So about 1.5 years ago I replaced the t-stat as part of the cooling system refresh (hoses, sensors, rad, ET, WP etc..) and it was working fine engine temp around 93C.

1. Recently i started to observe the k-temp (my android unit shows the coolant temp all the time) and noticed that the engine reaches the 93C fairly quickly and stays there between 91 - 96 driving locally. However on highway driving while accelerating it can drop as low as 81 degrees. before slowly climbing back up, given i keep thing constant. it does take some time to go back to 93 and if i speed up it can drop back quickly to 88, 84 etc..
this t-stat is almost new from FCP Euro: Mahle Behr 11537509227. could it have started sticking open?

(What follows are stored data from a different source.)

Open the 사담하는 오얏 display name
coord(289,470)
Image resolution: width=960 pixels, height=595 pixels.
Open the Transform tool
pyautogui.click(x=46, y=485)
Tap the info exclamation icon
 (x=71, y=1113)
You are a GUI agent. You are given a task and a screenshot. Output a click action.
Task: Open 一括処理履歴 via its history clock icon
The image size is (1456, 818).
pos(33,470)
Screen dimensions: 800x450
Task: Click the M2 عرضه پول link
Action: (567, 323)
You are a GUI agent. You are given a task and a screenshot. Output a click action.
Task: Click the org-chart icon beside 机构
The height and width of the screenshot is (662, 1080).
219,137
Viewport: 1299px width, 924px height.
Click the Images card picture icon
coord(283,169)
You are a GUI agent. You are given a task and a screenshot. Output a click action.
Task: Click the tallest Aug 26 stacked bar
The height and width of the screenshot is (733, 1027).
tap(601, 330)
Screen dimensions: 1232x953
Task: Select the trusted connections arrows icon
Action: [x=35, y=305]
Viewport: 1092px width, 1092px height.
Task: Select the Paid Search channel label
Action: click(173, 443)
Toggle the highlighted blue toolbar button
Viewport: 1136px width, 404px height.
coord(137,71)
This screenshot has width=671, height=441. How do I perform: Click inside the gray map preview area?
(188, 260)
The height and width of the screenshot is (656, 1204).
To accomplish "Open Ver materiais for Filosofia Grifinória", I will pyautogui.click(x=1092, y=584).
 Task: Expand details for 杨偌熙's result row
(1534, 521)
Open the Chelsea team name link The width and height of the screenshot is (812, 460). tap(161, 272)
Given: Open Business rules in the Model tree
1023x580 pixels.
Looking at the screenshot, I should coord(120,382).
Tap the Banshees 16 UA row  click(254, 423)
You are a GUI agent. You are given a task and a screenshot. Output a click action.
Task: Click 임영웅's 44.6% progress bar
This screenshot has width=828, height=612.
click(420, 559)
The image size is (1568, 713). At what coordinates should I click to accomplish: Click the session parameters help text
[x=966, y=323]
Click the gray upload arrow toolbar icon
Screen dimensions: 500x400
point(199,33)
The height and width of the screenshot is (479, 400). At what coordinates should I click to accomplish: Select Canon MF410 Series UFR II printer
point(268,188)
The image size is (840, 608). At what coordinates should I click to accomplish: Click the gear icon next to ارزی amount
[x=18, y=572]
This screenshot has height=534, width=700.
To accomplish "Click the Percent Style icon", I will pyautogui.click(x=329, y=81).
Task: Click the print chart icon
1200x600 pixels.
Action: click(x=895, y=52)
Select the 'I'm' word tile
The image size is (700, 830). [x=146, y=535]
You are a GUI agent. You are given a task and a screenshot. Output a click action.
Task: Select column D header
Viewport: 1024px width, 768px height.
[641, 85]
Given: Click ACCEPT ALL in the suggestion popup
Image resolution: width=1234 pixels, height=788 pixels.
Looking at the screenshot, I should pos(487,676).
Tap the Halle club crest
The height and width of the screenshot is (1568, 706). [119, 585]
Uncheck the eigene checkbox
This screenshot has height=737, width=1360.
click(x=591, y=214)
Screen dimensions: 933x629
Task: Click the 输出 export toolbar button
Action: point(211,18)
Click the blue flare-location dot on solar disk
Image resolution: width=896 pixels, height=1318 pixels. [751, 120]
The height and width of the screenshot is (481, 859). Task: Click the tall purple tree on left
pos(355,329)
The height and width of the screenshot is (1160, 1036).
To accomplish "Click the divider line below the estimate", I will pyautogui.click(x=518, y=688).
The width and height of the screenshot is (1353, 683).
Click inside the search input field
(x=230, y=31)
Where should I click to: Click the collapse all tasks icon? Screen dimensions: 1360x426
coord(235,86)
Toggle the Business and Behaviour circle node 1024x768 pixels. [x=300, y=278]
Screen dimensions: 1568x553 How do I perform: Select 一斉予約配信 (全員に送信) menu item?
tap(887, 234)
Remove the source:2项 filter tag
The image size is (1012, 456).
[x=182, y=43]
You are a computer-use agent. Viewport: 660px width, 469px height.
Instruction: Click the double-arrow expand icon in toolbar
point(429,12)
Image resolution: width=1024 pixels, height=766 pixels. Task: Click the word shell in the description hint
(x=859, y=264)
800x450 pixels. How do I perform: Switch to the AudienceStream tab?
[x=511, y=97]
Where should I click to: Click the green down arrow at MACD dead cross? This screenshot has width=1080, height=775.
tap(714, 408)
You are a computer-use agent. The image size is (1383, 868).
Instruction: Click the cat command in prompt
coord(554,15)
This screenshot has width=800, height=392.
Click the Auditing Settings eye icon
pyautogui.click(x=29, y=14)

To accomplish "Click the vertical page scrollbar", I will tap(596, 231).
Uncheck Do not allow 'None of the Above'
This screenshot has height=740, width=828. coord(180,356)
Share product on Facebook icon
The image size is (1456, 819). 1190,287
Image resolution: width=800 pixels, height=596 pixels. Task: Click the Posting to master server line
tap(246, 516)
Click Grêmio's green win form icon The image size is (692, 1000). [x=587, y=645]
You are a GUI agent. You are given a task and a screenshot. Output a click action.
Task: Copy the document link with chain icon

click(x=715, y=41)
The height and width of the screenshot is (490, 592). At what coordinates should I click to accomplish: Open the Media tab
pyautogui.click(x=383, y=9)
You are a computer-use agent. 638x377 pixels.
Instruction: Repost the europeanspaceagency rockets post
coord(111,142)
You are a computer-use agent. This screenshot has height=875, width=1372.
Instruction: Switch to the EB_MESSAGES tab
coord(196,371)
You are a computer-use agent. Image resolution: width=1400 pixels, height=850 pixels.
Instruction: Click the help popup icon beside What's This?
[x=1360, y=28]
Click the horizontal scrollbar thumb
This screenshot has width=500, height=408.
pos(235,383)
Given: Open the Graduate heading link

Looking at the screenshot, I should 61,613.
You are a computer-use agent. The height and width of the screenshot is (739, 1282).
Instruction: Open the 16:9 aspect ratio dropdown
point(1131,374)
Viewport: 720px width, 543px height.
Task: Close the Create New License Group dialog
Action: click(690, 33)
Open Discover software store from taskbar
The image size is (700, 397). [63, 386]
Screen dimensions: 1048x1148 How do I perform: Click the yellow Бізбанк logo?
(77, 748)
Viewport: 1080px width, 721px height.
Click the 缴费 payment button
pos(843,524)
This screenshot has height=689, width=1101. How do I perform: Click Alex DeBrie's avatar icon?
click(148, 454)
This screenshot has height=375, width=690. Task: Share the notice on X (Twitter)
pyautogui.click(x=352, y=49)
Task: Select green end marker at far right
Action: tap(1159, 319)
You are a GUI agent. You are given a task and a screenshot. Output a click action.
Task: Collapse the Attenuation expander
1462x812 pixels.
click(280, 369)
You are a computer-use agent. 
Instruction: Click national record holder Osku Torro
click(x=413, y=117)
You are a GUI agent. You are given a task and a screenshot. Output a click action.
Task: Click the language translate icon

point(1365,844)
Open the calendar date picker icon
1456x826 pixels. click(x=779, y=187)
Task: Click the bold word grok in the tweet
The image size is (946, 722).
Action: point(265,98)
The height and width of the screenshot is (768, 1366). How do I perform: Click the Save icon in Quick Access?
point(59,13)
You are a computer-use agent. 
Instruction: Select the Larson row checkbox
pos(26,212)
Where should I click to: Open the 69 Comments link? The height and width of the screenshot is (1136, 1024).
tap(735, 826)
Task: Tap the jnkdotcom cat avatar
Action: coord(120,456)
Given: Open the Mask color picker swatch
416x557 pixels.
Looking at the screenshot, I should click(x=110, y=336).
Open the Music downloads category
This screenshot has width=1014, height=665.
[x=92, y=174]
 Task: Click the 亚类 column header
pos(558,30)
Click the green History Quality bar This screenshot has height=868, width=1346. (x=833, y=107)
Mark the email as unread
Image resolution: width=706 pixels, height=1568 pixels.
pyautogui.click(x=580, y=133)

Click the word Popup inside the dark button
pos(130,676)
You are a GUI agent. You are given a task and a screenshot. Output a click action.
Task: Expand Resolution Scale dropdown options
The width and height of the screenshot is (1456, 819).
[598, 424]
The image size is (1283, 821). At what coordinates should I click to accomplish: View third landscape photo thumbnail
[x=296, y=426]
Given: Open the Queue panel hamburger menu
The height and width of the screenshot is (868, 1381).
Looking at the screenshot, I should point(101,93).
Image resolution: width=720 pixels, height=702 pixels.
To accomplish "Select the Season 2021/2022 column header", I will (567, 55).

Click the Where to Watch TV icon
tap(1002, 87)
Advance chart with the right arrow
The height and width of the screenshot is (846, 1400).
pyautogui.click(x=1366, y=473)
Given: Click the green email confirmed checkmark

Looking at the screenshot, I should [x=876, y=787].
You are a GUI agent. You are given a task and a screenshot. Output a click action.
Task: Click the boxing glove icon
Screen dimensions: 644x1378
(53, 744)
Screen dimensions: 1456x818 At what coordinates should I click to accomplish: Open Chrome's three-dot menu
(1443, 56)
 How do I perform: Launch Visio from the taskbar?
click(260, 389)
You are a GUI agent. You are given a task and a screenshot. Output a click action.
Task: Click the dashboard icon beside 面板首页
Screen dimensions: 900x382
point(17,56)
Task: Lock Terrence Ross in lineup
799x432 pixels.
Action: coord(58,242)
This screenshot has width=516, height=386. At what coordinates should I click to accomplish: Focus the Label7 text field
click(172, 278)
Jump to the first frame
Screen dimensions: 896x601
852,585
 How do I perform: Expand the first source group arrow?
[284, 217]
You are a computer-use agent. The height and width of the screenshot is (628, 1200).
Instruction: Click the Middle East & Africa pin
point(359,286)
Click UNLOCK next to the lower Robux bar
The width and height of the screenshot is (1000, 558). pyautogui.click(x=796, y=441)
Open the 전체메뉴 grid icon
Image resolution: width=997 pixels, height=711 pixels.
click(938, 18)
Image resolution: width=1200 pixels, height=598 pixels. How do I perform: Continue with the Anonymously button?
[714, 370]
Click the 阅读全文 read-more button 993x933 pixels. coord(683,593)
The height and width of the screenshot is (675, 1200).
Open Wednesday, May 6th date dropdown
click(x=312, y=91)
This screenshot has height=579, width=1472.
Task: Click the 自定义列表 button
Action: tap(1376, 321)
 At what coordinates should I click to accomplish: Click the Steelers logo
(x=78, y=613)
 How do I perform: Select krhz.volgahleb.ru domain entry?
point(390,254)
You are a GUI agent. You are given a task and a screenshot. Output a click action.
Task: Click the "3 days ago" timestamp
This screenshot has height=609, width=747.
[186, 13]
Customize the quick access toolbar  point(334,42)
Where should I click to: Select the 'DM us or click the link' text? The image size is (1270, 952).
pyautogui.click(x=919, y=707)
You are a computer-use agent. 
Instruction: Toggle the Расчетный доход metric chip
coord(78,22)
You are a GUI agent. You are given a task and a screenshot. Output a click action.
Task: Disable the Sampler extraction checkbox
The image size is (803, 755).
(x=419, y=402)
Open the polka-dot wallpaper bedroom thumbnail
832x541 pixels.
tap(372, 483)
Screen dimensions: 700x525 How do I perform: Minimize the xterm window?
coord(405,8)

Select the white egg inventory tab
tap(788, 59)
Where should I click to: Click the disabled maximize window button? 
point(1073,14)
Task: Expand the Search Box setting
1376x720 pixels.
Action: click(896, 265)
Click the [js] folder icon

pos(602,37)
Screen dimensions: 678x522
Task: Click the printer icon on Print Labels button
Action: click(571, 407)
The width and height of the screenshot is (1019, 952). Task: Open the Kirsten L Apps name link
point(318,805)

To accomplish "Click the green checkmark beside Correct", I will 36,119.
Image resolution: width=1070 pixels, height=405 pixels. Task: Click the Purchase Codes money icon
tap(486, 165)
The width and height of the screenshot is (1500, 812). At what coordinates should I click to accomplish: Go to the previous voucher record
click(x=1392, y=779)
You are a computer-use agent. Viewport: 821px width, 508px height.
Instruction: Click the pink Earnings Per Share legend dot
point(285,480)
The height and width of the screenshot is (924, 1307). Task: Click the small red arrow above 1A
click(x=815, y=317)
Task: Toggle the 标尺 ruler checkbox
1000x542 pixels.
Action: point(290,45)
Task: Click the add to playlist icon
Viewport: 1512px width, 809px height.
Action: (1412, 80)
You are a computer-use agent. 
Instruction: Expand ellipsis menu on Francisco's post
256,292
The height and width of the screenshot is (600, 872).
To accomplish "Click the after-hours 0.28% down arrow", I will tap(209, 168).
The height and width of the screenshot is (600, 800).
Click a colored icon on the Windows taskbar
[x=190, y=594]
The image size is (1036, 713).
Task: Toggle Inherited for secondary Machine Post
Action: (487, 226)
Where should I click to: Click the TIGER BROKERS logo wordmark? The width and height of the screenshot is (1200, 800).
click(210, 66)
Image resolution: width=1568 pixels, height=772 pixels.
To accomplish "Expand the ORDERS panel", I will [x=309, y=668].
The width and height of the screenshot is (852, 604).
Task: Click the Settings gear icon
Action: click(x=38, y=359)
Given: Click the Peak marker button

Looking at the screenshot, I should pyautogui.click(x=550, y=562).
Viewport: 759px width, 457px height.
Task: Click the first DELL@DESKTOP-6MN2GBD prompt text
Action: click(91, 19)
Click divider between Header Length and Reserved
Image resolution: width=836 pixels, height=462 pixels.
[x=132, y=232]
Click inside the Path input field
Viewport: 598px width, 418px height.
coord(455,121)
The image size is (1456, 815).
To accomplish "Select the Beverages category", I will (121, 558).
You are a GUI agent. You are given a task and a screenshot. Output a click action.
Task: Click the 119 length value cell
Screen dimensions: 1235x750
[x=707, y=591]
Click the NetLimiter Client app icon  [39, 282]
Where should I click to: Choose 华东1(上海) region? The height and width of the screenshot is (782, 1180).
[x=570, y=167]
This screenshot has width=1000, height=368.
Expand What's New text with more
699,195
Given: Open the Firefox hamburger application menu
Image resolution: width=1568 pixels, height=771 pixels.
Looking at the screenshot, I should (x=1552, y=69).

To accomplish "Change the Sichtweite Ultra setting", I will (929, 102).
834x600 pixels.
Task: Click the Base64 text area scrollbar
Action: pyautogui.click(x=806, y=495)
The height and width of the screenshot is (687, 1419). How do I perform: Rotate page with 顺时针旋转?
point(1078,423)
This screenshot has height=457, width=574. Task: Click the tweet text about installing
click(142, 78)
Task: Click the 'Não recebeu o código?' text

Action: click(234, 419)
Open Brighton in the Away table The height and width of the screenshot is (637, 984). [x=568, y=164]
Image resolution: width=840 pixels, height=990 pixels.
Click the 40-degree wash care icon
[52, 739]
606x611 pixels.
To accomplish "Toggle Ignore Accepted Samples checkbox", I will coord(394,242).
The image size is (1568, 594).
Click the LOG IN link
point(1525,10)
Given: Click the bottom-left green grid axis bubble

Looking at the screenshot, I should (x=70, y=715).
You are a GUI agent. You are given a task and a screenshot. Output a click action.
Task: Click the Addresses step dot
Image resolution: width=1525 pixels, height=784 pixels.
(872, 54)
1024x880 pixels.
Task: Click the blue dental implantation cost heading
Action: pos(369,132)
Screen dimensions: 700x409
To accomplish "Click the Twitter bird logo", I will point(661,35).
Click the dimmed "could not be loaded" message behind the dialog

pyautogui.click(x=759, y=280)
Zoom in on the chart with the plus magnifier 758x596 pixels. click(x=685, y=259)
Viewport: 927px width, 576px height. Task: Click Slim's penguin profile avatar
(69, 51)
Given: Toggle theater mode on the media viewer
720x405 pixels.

2. on another note seems my amazon heater control value acts up from time to time (also replaced it about 1 year ago). where the driver sides starts to blow really hot air while passenger side is normal. connected a scan tool and while the value shows as closed, the heater exchange on left shows 88-90C and right side shows closer to what the set point is. I guess it sticks open, did anyone of you replace it with the non oem version, seems OE it pretty expensive at $180 or is that the only way to go? rockauto has the gates and other brands for around $100. the amazon one was $40 (didn't think much of it when i got it).

Note: the t-stat temps still act the same way even of the heater value is working normally. so i do not believe its related.

Any input would be highly apricated.

than you.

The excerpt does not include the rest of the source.